▶ [Opgeslagen gegevens]:
________

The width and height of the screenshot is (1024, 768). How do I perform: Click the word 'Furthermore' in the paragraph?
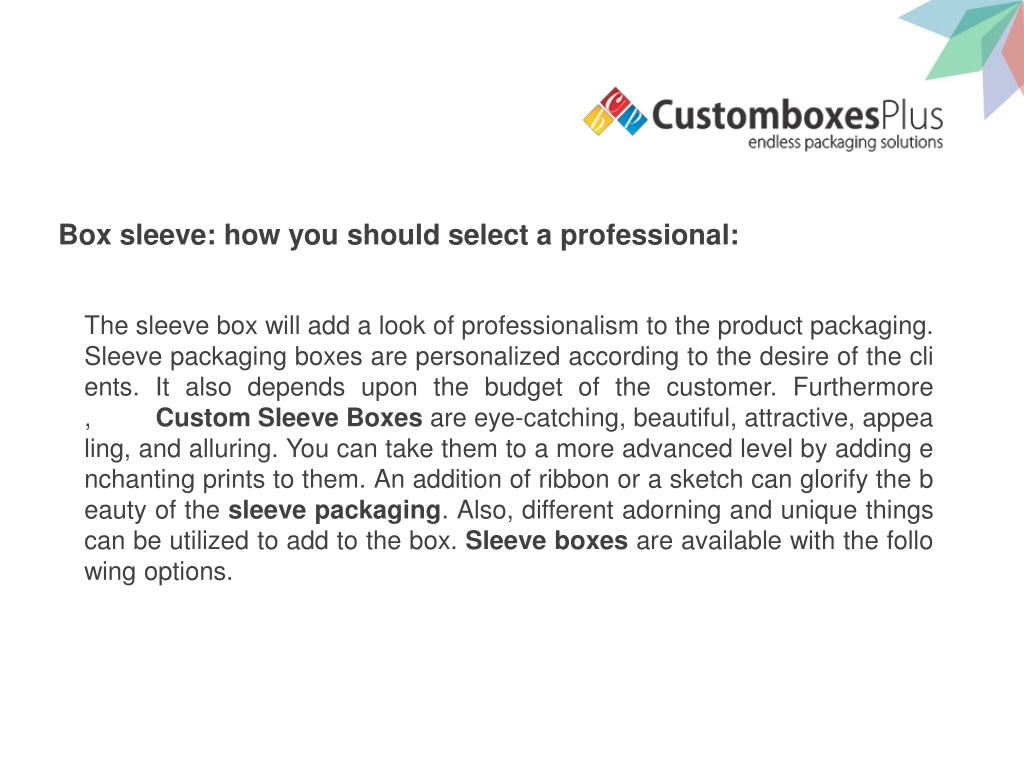[x=863, y=387]
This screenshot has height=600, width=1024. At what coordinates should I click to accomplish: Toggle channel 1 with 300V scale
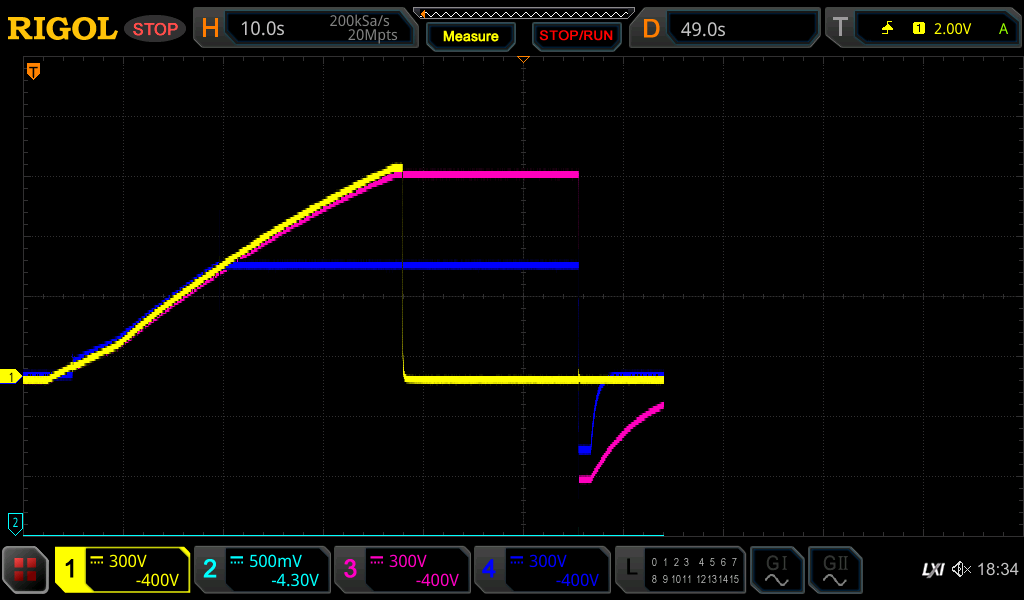[x=122, y=570]
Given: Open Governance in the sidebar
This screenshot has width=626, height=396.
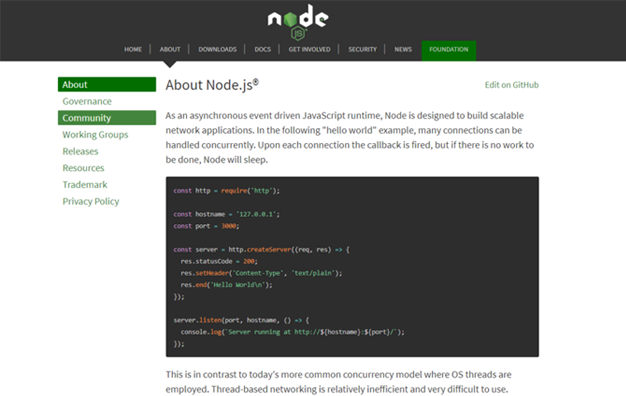Looking at the screenshot, I should point(87,101).
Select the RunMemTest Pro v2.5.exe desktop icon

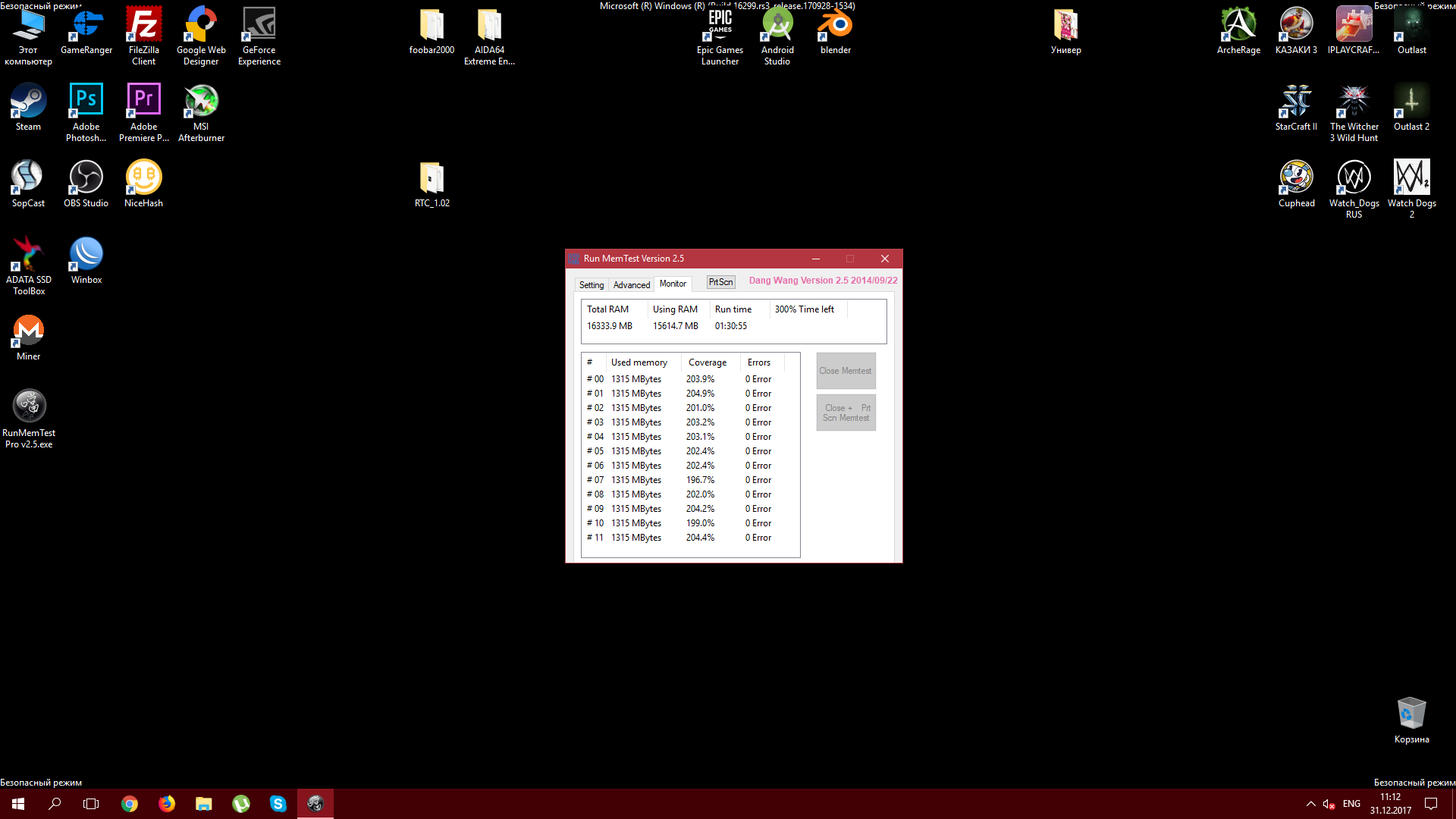(x=29, y=407)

________

▶ [Taakvereisten]:
Geef de regels van de gegevens letterlijk opnieuw weer, vanaf het begin tot en met de regel met "[x=863, y=387]". Laat de afbeeldingen weg in je antwoord.

▶ [Antwoord op taak]:
The width and height of the screenshot is (1024, 768). How do I perform: Click the word 'Furthermore' in the paragraph?
[x=863, y=387]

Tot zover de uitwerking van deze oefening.